LA used to be a city. I used to live in Burbank where I modeled and acted and wrote and argued with my roommate about juicer pulp in the sink. Where I discovered I could no longer read a map without glasses. Where I walked to the gym kitty-corner to my place, did my laundry illegally, once, on New Years Eve at the movie-themed laundromat across the parking lot from the gym. I let my dogs run (also illegally) on the baseball diamond across the street while I chatted with the two homeless people who lived there. Kenneth, the man-boy who lived behind the tree across from my house and who went to breakfast and a movie with me on Mother’s day, as a replacement son, but would, through skilled drawings that backed up his claim of relocation to LA to be an illustrator, let me know in a schizophrenic way that he was in love with me. Goodbye Kenneth. Madam Tussaud’s, and Au Lac, where I used to go on dates with my daughter’s father….LA was a real city then. It seemed, at least, so real.
Now I drive through my old neighborhood and remember, remember, remember. But it’s as if it were all a dream. Half-remembered characters in a story I seemed to write as I went, enjoying it all the way through, sad when it ended. And the now—all shot through with these semi-memories, maybe-facts, seems to be part of the active dream. But LA, beloved LA, why are you fading?
Reading diaries of people living and dying here long before I was born. Or overlapping, time-wise, with my life. Characters in the dream…real figures, injected into, grafted onto my experience. What a strange phenomena. My life is so dear to me, this somehow beautiful cacophonous symphony of what I know and love, hugging it all close to my chest—these half-dreams, quasi-real characters, books… a mish-mash mosaic that is only mine, mine, mine.
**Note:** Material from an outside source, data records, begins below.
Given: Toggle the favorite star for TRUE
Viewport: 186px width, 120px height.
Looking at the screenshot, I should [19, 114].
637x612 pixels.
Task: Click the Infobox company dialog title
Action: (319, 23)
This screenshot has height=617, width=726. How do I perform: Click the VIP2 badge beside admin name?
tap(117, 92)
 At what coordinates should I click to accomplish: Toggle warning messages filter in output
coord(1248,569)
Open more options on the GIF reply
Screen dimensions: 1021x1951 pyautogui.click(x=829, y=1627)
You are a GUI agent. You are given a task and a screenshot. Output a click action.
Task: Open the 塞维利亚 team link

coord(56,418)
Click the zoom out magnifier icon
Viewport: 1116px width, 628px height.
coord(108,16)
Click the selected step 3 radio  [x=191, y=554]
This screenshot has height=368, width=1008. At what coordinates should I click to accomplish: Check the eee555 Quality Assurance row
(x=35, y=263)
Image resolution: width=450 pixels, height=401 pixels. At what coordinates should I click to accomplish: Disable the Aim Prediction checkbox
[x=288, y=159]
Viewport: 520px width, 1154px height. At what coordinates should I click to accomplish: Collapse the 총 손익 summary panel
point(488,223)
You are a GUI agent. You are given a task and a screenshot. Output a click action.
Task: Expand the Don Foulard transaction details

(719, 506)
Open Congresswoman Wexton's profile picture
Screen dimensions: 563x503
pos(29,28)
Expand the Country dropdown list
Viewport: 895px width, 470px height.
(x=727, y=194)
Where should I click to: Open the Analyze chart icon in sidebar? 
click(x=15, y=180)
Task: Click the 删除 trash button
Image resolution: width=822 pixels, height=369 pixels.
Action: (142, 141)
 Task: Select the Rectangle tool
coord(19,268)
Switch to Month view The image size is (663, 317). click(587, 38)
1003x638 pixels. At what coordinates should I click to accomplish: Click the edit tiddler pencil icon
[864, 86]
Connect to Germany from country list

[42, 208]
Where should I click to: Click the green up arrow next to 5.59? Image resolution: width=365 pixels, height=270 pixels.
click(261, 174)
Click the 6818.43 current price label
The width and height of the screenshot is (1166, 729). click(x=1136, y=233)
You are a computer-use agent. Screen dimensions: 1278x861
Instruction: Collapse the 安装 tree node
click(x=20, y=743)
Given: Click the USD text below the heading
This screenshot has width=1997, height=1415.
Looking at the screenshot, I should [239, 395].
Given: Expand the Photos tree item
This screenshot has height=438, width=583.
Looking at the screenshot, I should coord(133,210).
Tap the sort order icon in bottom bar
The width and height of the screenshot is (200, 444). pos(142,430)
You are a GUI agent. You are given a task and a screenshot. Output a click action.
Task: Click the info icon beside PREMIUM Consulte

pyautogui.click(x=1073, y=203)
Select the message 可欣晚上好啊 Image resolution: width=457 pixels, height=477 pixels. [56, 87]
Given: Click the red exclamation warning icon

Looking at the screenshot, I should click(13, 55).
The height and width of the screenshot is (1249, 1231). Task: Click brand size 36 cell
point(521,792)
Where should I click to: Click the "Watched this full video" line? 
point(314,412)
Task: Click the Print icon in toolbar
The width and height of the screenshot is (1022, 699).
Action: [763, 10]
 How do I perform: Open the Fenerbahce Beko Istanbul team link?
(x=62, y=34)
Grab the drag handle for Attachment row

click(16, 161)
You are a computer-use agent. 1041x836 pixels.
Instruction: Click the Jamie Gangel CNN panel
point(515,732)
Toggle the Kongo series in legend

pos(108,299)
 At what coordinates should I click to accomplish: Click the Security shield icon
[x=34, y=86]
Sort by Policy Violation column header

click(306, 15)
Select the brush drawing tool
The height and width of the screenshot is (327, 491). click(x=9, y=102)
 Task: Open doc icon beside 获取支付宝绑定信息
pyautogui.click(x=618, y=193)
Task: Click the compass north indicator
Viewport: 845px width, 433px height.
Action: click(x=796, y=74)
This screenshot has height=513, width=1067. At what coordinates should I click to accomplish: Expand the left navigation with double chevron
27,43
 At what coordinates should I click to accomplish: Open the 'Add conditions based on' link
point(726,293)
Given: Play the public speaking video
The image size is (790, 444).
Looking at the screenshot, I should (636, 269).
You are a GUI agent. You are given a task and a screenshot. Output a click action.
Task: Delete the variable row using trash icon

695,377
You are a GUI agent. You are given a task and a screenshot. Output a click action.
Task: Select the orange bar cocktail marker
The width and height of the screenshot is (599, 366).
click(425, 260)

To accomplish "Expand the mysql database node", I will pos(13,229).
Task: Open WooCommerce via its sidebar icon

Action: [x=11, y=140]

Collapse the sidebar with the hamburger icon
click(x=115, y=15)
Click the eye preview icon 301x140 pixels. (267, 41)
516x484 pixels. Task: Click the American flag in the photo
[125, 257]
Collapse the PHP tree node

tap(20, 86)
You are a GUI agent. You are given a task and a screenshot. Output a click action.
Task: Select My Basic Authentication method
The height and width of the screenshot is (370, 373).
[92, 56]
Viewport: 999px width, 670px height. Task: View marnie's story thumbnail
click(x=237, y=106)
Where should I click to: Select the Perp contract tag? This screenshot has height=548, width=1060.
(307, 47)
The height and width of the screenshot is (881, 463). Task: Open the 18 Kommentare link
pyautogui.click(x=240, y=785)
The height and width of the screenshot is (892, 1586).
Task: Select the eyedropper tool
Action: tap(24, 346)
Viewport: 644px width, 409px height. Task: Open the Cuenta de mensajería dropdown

I look around at the plants I live with and care for, the colors and textures of my pink apartment, my daughter’s toys. She is sleeping at her father’s house and so I am her dream, tonight, and she is mine. Fabric-ed of remembrances and forgettings, neural synapses and gestalts. And where is LA, now? The restaurants I used to love, the gorgeous Edison building (a Piglia novel in itself), old lovers and friends and nights leaning intently over delicious soil-smelling raw mushroom soup and intensely discussing everything, everything. For awhile, everyone I dated seemed to have driven here from Florida. LA is slipping away. The friends dispersed. The soup no longer on the menu. My apartment remodeled, the gym is gone. Disappeared.
A new story replacing the old…mandating a painful injection of dark insanity I can’t hug to my chest into the story I loved so much. No longer can I enter even the old favorites that are still there. To them, I will be the disappeared. Erased because I decline to participate in this new insane night terror. I shake my head, wipe my cheek, and turn away, my eyes gripping the concrete sidewalk I remember from my childhood, my grandmother’s apartment on S. Curson Street at Park La Brea. And the smell of all of it I will never forget. L.A., L.A., L.A., City of Angeles, City of Dreams, how can they do this? Where will you go? You always had my heart.